**Document extract**

▬▬▬▬▬▬

Walking at a steady pace maximizes Incense efficiency and stacks with natural spawns and Rocket refreshes. Treat stationary Incense use as wasted time unless weather or safety makes movement impossible.

Delay Evolutions Until All Base Pokémon Are Secured

Some Collection Challenge requirements involve evolving event-spawn Pokémon, which creates an easy failure point. Evolving too early can leave you missing a base form later, especially if spawn weights shift mid-event.

Catch first, evolve second, and only commit once you’ve confirmed every base Pokémon is checked off. This preserves Candy flexibility and prevents the exact late-event lockout Niantic clearly intends to punish.

Audit Progress Every Session, Not Just Daily

The Collection Challenge interface isn’t just a checklist; it’s a diagnostic tool. Checking it once per session lets you spot patterns in what isn’t appearing and adjust before RNG becomes oppressive.

If a Pokémon remains unchecked after multiple play windows, stop assuming it will “show up eventually.” The Delightful Days Taken Over event rewards players who identify friction points early and pivot their strategy long before the deadline pressure kicks in.

Rewards Breakdown and Whether the Delightful Days Taken Over Challenge Is Worth Completing

Once you’ve optimized your spawn control and avoided the common evolution traps, the last question is simple: does finishing the Delightful Days Taken Over Collection Challenge actually pay off? Like most modern Pokémon GO Collection Challenges, the value isn’t just in the headline rewards, but in how they compound with ongoing seasonal and Rocket-focused play.

Primary Rewards and Their Practical Value

Completing the full Collection Challenge grants a chunk of XP and Stardust that scales well for mid- and late-game players, especially when paired with a Lucky Egg or Star Piece during your final turn-in. These rewards won’t single-handedly push a level, but they slot neatly into the seasonal grind without requiring extra effort beyond normal event play.

The standout reward is the Rocket-focused utility item, typically a Rocket Radar or equivalent progression tool tied to Team GO Rocket encounters. This effectively accelerates your path toward Giovanni or Shadow Legendary rotations, which is where real roster power and PvE DPS gains come from.

Pokémon Encounters and Why They Matter

Collection Challenges during takeover-style events often include a guaranteed encounter, usually with an event-relevant Pokémon that may have boosted IV floors or future Shadow relevance. Even if the encounter itself isn’t meta-defining today, it functions as a controlled roll that bypasses spawn RNG entirely.

▬▬▬▬▬▬

**Tasks for this exercise**
1. Copy the Pokémon GO Collection Challenge guide starting at "Some Collection Challenge" and ending at "RNG becomes oppressive.", switching "diagnostic tool" to "progress tracker".
2. Pick up the Pokémon GO Collection Challenge guide after its last sentence and keep writing it.
The material after this point is separate and not part of the Pokémon GO Collection Challenge guide.

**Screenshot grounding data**
▬▬▬▬▬▬

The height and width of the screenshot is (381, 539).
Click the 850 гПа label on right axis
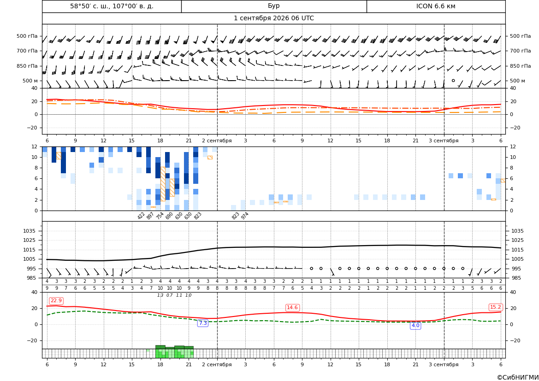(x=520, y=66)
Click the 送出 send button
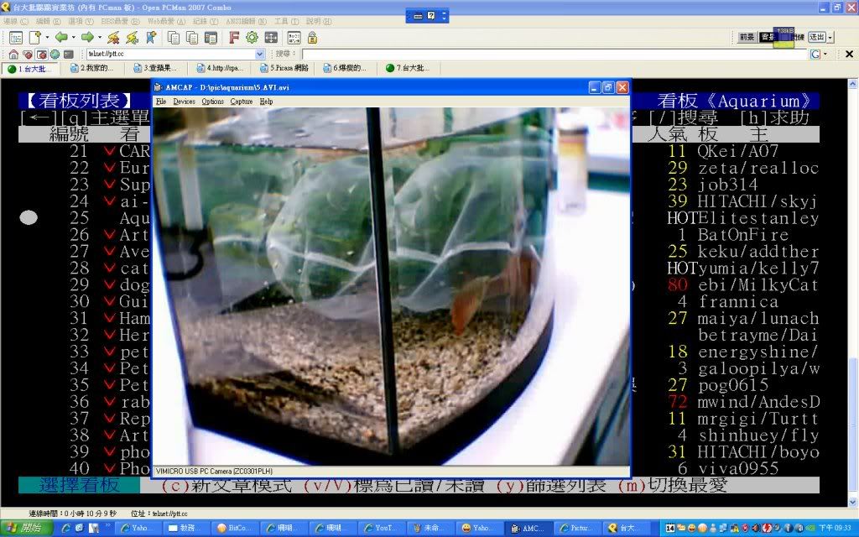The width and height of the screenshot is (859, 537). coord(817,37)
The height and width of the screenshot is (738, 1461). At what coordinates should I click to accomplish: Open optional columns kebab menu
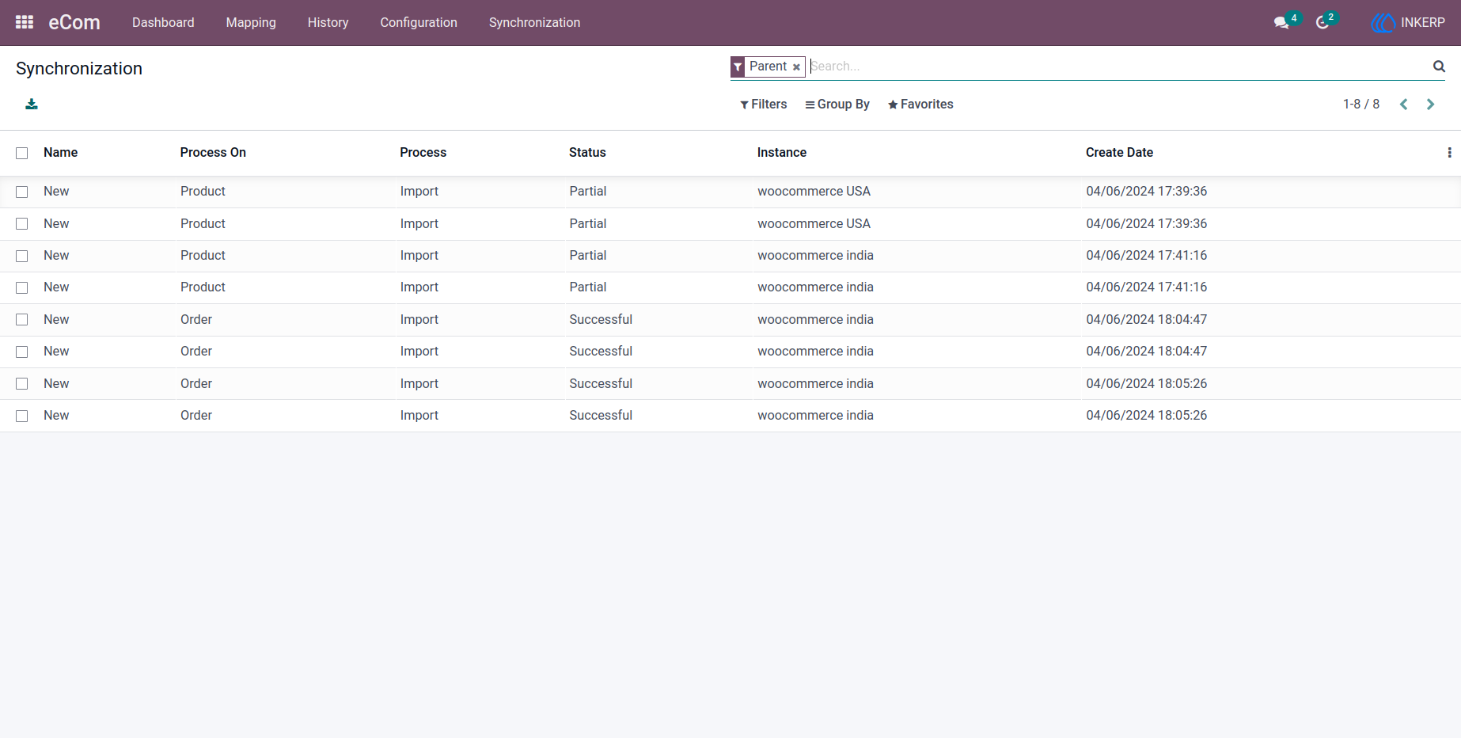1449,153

▬▬▬▬▬▬

**Answers**
1.
Some Collection Challenge requirements involve evolving event-spawn Pokémon, which creates an easy failure point. Evolving too early can leave you missing a base form later, especially if spawn weights shift mid-event.

Catch first, evolve second, and only commit once you’ve confirmed every base Pokémon is checked off. This preserves Candy flexibility and prevents the exact late-event lockout Niantic clearly intends to punish.

Audit Progress Every Session, Not Just Daily

The Collection Challenge interface isn’t just a checklist; it’s a progress tracker. Checking it once per session lets you spot patterns in what isn’t appearing and adjust before RNG becomes oppressive.

2.
For players who care about PvP IV spreads or future evolutions, this encounter alone can justify completion. Guaranteed catches are rare moments where RNG is temporarily turned off, and smart players never skip those.

Time Investment Versus Opportunity Cost

From an efficiency standpoint, Delightful Days Taken Over is designed to be completed alongside normal gameplay rather than as a standalone grind. Rocket battles, Incense usage, and walking-based spawns all overlap with daily objectives, meaning there’s minimal opportunity cost if you’re already logging in.

The only real time sink comes from missing a required Pokémon and needing to hunt it deliberately. That’s why the earlier auditing and spawn-refresh tactics matter so much; they turn a potential multi-hour chase into a background objective.

Is It Worth Completing Before the Deadline?

Unequivocally, yes. Collection Challenges are one of the few event mechanics in Pokémon GO that offer guaranteed value with zero downside. There’s no resource burn beyond Poké Balls and time, and the rewards feed directly into progression systems that persist long after the event ends.

Skipping the Delightful Days Taken Over Challenge doesn’t lock you out of future content, but it does slow your momentum during a Rocket-heavy window where efficiency compounds fast. Players who finish it walk away stronger, better resourced, and better positioned for whatever takeover or Shadow raid Niantic drops next.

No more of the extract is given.